Thin film is not as severely impacted by shading as the internal structure tends to be wired in parallel instead of series. There are some other thin film products available that are not a-Si. The CIGS technology is showing promise, with module efficiency around 12%. Products are available in flexible form. Longevity is unknown because it’s very difficult to to performance life cycle testing on photovoltaics.
Micro-inverters are not an option. They’re designed to run in a grid-tied configuration only.
Brian
Solar Design Engineer and Trainer
NABCEP Certified PV Installer
Solar Geek
November 9th, 2011 at 1:07 pm
It is also true that PV panels block/absorb radiant heat which gives them a serendipity–where it is sunny and nice for PV is is likely hot in that sun and reducing hull-heating would be useful. A solar array is like a portable tree canopy in that sense. Perhaps the fore-deck or side deck awnings could be replaced with PV panels?
November 9th, 2011 at 10:24 pm
Howdy Mr. Jones:
The foredeck would be great if not for shading by the house and fly bridge awning. We have a new location, to be revealed as soon as there is a spare minute to write it up.
November 24th, 2011 at 9:29 pm
Steve,
Here is an interesting article on research at MIT on 3D photovoltaics. It shows the inefficiency of using flat PV panels.
http://zeppola.mit.edu/pubs/APPLAB967071902_1.pdf
November 30th, 2011 at 10:30 am
Scott,
Arguably the new panels won’t be flat, they’ll be wave formed. The inclination of the panels at any given moment is more a matter of probability than static systems efficiencies would predict. As much as I dislike solar as a religion, I respect Steve’s gamble as a shrewd one.
February 25th, 2012 at 4:17 am
If something like this had tracking you might get by with fewer panels. Stow when underway.

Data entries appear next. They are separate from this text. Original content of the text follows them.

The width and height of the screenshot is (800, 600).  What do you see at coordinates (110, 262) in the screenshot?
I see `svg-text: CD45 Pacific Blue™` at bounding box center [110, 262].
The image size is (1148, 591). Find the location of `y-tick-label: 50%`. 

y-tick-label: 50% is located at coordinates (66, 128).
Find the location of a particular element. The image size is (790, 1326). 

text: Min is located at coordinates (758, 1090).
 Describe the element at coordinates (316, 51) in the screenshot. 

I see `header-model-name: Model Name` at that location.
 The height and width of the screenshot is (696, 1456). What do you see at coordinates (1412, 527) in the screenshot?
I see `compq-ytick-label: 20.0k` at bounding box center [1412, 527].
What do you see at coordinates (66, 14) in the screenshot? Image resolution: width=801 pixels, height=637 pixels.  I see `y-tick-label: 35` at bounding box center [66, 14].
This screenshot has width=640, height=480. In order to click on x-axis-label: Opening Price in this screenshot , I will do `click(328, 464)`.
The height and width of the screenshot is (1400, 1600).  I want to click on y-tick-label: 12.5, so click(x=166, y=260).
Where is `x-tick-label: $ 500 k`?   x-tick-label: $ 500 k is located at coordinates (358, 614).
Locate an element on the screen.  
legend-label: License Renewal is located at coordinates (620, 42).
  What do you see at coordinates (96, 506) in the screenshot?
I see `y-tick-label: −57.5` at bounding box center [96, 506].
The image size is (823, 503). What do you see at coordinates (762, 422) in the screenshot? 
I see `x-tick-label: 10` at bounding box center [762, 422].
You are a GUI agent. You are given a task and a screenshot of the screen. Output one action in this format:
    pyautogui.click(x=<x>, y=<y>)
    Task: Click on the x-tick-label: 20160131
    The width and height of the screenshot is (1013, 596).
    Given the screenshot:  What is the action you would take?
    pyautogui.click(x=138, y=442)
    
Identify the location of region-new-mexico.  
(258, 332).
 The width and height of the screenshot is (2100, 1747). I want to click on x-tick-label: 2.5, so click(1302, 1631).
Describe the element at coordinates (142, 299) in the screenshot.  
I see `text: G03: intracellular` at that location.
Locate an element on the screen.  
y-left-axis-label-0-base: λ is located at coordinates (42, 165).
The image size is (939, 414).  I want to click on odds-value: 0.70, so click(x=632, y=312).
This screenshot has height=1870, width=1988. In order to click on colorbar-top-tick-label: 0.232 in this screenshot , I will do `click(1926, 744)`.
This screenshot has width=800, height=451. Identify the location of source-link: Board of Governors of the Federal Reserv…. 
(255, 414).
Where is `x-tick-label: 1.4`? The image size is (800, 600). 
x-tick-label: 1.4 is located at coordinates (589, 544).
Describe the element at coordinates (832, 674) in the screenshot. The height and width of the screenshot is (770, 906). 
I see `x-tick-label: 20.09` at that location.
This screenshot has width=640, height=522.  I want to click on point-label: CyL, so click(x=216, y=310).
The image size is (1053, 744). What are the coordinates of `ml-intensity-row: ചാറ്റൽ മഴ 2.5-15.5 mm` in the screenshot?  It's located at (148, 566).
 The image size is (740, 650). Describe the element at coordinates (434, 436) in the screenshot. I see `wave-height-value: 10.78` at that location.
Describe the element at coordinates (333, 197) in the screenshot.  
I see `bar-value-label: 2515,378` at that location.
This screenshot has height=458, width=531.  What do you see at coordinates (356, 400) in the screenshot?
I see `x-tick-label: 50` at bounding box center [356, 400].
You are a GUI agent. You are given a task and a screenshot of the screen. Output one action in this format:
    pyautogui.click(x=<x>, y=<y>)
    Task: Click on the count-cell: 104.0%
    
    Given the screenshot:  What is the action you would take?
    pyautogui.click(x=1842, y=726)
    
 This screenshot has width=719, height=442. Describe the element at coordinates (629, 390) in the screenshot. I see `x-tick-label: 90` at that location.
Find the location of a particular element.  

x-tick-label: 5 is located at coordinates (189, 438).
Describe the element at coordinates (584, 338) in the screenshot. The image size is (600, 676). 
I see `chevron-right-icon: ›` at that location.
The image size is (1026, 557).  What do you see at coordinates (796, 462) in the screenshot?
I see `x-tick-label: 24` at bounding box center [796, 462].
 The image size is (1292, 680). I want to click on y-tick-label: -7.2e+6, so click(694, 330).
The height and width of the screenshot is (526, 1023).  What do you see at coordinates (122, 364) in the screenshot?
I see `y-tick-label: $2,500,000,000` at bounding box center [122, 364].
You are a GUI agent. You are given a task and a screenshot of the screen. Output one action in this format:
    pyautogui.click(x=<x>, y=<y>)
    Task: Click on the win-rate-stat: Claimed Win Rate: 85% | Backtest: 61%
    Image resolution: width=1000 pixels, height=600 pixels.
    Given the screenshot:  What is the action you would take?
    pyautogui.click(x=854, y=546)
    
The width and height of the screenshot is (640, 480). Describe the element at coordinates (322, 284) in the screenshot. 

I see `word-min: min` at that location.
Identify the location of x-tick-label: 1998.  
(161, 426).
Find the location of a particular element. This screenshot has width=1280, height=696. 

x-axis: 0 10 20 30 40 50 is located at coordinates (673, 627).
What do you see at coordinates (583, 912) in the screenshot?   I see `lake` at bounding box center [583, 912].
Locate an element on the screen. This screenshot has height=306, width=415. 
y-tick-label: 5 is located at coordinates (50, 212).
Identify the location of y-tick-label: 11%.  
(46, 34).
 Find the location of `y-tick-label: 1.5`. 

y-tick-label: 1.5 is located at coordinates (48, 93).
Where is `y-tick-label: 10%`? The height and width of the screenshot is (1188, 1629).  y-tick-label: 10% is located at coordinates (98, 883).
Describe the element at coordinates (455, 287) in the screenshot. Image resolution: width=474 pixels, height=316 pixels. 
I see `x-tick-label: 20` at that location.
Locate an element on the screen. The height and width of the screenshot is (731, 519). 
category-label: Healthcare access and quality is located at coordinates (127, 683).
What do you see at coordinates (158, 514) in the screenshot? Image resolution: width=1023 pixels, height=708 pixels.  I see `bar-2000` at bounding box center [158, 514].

Kinda has a “James Bond” look but form follows function. Wind turbine may provide another/additional source.
http://www.solarstik.com/products-solutions/marine-systems-accessories/marine-solar-stiktm-100-deck-mount-system
Also curious if you researched concentrated solar?
February 26th, 2012 at 1:29 am
We’ve looked at trackers over the ears, but always come to the conclusion that they were too complex for our environment. We have not looked at solar collectors, yet.